The ICAC worked with the Department of Health to: a) distribute Government subsidy money, b) monitor and harmonize standards of training, accreditation and pastoral care services in hospitals and c) foster the development of ecumenical rather than denominational chaplaincies. The ICAC also established local ecumenical chaplaincy committees which included a representative of the local hospital, to be involved in local funding, appointments, support and welfare of chaplaincies. This arrangement continues to today.
Over time the population increased (by 1 million between 1970 -2000) and changed becoming multi cultural, multi ethnic, multi faith. In the last three decades new chaplaincies in Forensic, Maori, Pacific Island & Community Health have been developed with stipended chaplaincy positions peaking in 1991 at 75 full time equivalent positions.
Over the years as its duties and responsibilities increased, the Advisory Council became the Interchurch Council for Hospital Chaplaincy (ICHC). The ICHC was incorporated as a Charitable Trust in 1996 when it became clear that it needed a legal status, as legislative changes required it to assume "employer" and other "contractual" responsibilities.
Today the ICHC Trust Board contracts with the government to provide the Hospital Chaplaincy Services in 48 public hospitals from Kaitaia to Invercargill. There are currently 88 Chaplains serving in 57 full time equivalent positions and supervising 320 voluntary Chaplaincy Assistants. A new 5 year contract between ICHC and the Ministry of Health was signed in August 2008 which has brought the government’s contribution back to 50% of the total cost of the service nationally.

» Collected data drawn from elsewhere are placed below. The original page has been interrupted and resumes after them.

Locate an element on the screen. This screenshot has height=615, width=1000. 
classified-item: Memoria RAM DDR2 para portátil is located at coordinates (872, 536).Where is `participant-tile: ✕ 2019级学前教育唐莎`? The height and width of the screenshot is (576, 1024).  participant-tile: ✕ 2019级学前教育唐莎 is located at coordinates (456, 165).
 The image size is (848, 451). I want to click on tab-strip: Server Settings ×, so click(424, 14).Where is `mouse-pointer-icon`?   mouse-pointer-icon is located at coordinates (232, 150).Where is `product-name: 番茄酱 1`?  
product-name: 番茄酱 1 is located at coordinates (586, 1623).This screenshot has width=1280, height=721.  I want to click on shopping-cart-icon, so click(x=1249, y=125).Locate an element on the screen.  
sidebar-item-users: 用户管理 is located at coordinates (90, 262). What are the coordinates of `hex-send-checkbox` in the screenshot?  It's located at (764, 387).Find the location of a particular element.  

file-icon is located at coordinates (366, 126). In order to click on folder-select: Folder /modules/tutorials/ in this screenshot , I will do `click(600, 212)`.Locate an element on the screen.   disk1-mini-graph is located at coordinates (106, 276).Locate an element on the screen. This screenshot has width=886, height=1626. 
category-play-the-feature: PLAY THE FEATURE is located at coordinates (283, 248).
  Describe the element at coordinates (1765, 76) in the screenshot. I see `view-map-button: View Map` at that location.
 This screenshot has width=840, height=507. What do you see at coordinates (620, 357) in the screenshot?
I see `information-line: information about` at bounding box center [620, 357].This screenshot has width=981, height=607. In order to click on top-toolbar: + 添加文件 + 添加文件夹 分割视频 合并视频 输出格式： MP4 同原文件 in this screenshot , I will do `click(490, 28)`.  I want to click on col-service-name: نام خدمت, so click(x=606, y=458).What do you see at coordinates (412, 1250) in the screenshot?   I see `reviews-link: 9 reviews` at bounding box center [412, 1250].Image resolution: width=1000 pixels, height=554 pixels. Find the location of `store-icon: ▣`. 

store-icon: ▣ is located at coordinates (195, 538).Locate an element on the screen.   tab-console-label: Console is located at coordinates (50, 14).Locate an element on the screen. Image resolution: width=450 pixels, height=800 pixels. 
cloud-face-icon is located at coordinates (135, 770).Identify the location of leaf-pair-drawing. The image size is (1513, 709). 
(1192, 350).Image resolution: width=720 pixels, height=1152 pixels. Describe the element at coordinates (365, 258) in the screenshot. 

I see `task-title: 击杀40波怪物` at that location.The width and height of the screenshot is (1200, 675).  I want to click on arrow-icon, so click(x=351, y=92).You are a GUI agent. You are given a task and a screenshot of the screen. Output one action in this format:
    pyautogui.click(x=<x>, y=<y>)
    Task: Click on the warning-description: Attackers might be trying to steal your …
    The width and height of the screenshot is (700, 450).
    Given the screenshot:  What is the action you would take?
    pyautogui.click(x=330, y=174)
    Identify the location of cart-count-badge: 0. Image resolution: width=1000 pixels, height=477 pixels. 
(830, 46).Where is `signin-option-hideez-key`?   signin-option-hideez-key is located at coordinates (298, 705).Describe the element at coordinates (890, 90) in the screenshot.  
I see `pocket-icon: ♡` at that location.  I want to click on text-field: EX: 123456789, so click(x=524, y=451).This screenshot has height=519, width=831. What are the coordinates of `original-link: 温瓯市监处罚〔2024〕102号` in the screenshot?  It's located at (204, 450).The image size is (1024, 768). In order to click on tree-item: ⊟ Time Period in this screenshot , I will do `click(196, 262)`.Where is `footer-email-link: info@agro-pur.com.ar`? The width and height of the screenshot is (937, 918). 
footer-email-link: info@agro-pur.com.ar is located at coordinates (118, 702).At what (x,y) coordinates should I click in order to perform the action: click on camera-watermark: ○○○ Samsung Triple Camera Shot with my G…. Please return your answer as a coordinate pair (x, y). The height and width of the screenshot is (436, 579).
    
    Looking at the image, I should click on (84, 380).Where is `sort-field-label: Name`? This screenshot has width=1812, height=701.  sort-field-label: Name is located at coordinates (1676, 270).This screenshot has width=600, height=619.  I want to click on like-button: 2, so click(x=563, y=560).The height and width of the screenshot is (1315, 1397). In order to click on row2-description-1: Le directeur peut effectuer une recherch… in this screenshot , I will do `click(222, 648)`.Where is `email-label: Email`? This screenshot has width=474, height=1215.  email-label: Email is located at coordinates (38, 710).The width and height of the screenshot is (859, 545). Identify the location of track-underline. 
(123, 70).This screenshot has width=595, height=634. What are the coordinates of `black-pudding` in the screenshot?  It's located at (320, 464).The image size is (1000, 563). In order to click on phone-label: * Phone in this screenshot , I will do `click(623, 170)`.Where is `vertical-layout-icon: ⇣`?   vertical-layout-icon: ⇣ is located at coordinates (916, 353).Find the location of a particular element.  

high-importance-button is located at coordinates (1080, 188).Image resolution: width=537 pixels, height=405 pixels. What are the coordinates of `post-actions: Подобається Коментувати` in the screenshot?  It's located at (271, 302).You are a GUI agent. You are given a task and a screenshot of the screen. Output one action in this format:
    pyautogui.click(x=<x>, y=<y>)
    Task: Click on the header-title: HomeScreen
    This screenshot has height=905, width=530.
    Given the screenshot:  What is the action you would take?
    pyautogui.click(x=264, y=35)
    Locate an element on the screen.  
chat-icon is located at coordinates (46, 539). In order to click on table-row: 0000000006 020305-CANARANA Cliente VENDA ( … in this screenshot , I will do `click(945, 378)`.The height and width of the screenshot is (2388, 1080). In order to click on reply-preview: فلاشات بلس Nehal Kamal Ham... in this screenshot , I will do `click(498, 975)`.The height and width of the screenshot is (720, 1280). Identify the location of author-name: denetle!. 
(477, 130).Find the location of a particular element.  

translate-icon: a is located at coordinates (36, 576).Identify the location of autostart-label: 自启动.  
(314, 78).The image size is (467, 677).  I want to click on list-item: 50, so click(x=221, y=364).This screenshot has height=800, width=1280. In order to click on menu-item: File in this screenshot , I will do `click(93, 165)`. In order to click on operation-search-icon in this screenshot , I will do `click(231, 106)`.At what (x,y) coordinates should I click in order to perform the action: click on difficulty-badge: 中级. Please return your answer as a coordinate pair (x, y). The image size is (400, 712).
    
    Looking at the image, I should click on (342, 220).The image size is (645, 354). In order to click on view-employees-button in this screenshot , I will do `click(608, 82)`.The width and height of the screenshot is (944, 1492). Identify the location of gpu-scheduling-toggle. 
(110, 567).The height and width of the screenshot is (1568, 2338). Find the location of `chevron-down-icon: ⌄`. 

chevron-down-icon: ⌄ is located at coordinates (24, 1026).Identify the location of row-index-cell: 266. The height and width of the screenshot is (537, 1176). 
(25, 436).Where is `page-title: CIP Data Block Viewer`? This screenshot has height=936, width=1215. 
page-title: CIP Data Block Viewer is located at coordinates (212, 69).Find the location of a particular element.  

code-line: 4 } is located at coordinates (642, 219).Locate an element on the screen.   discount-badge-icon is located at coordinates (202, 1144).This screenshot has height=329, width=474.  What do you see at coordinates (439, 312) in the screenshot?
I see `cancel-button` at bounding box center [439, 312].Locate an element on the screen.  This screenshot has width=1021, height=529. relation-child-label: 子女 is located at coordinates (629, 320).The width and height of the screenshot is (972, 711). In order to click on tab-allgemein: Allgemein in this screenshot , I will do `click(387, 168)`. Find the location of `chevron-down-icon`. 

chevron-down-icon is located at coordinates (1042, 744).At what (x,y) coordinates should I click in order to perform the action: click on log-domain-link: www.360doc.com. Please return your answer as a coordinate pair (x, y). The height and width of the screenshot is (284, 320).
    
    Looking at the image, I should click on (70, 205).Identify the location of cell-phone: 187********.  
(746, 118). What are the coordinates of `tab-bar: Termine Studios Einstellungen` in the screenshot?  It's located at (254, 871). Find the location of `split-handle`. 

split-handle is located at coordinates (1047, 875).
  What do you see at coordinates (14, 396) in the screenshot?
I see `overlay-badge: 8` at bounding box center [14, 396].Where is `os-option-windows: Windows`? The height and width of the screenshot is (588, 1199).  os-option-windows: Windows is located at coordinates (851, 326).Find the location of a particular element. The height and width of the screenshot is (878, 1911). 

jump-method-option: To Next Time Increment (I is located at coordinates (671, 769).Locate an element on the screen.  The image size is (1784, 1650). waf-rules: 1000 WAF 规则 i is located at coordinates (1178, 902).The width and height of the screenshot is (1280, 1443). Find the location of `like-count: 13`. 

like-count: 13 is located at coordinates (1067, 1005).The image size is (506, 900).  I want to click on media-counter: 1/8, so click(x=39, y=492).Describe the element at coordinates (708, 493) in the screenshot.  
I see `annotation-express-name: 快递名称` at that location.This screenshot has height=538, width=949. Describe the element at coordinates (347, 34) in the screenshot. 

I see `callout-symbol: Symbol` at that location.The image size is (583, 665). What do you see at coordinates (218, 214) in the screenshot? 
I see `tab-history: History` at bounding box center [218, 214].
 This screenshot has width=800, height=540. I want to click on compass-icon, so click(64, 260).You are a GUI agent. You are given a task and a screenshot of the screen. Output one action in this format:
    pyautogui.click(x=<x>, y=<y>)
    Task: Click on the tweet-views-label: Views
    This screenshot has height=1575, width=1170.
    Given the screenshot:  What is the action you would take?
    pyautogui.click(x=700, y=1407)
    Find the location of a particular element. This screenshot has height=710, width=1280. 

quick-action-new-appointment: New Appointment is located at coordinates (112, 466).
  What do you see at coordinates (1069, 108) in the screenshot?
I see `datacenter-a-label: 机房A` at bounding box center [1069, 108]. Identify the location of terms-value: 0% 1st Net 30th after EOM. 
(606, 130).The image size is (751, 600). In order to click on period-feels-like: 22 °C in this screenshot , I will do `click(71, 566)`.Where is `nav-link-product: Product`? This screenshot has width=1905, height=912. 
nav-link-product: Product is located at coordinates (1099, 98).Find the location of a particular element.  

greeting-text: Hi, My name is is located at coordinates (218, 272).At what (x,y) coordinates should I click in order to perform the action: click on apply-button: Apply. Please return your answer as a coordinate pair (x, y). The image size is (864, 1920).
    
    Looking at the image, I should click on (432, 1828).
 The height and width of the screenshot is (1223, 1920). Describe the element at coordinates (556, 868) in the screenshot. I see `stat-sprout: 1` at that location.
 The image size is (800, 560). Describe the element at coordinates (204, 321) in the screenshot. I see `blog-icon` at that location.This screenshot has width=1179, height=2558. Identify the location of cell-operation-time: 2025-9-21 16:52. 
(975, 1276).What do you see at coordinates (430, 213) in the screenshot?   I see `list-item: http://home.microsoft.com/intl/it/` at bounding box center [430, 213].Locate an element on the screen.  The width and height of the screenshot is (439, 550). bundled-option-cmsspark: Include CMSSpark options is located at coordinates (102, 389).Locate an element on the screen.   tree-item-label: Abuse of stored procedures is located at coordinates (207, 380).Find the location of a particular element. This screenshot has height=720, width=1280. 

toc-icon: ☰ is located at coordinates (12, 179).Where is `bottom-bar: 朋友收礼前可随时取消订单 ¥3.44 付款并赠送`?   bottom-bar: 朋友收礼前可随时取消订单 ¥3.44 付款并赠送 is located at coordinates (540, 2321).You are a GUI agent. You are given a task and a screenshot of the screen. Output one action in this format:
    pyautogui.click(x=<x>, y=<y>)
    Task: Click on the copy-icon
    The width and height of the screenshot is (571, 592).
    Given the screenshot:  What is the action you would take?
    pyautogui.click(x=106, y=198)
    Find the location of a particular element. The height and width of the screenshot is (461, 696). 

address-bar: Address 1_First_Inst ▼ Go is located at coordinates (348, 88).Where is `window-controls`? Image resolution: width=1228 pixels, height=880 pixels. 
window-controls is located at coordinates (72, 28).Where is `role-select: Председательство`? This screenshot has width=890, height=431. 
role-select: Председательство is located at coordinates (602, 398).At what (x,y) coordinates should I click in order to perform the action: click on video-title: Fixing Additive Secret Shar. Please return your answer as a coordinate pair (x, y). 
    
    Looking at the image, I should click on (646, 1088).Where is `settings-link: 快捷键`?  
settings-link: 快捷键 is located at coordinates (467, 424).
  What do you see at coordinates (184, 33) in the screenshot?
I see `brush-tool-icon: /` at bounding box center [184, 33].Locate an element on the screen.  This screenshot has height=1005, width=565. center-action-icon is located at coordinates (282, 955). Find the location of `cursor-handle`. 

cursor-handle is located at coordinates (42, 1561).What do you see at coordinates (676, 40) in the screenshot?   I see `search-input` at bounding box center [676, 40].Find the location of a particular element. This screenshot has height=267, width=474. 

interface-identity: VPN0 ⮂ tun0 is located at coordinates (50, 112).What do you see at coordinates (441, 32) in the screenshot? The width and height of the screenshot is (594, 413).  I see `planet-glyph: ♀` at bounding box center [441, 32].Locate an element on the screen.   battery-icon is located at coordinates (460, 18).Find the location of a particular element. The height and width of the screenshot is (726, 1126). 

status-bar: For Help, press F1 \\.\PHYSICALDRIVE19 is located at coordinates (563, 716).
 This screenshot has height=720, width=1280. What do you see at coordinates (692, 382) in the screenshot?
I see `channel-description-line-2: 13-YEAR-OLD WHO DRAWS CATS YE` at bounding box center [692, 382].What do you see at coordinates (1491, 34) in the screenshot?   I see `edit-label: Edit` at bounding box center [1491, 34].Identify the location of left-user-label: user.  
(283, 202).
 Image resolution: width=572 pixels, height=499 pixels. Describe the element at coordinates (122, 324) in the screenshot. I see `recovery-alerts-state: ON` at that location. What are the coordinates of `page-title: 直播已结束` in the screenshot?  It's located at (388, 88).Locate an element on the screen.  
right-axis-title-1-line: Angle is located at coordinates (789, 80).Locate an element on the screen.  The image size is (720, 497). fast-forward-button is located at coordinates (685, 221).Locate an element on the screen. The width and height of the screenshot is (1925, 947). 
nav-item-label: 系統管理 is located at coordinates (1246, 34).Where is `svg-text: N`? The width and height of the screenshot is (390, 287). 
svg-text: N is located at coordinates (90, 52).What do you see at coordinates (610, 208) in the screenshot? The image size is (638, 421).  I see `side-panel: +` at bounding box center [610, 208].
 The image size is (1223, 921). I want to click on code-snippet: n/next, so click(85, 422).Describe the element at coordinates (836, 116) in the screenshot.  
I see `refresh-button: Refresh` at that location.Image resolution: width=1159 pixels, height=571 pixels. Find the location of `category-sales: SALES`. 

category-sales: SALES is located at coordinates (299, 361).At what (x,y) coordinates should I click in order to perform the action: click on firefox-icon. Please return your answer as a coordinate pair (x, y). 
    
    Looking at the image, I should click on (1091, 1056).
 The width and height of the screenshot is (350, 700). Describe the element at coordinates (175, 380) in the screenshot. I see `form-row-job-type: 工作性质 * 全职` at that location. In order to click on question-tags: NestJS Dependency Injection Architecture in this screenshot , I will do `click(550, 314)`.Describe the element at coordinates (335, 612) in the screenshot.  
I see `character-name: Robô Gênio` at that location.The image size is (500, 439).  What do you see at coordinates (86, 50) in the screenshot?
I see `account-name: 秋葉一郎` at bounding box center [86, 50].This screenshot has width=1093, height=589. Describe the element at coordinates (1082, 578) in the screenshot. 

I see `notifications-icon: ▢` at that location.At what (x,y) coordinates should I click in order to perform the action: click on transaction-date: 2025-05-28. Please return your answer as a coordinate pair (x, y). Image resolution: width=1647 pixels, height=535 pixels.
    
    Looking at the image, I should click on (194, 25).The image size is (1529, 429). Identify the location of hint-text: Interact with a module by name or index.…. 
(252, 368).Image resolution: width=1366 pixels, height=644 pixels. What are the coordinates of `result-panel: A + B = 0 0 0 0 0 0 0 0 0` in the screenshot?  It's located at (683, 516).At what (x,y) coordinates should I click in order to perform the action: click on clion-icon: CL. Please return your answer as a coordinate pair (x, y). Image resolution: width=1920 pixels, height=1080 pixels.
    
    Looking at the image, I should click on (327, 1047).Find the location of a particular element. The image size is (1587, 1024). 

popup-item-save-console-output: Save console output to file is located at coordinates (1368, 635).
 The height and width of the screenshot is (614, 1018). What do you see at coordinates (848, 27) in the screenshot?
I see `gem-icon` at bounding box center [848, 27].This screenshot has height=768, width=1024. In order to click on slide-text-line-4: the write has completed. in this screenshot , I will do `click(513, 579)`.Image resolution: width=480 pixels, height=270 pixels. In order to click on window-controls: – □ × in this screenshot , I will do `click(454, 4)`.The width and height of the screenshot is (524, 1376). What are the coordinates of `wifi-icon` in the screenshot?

Chaplains are qualified in spiritual and pastoral care to minister to all patients, their families and hospital staff alongside other providers of spiritual care. As Christians they work under the ecclesiastical authority of their denomination or church.
A network of Local Chaplaincy Support Committees oversees and administers the work of the stipended hospital chaplains and their voluntary chaplaincy assistants.
Hospital Chaplaincy remains a very important service. It is necessary for the ICHC Trust Board and its Local Chaplaincy Support Committees, to seek the other 50% ($2.3 million) from the Churches and the wider community each year, if it is to maintain its service at its present level.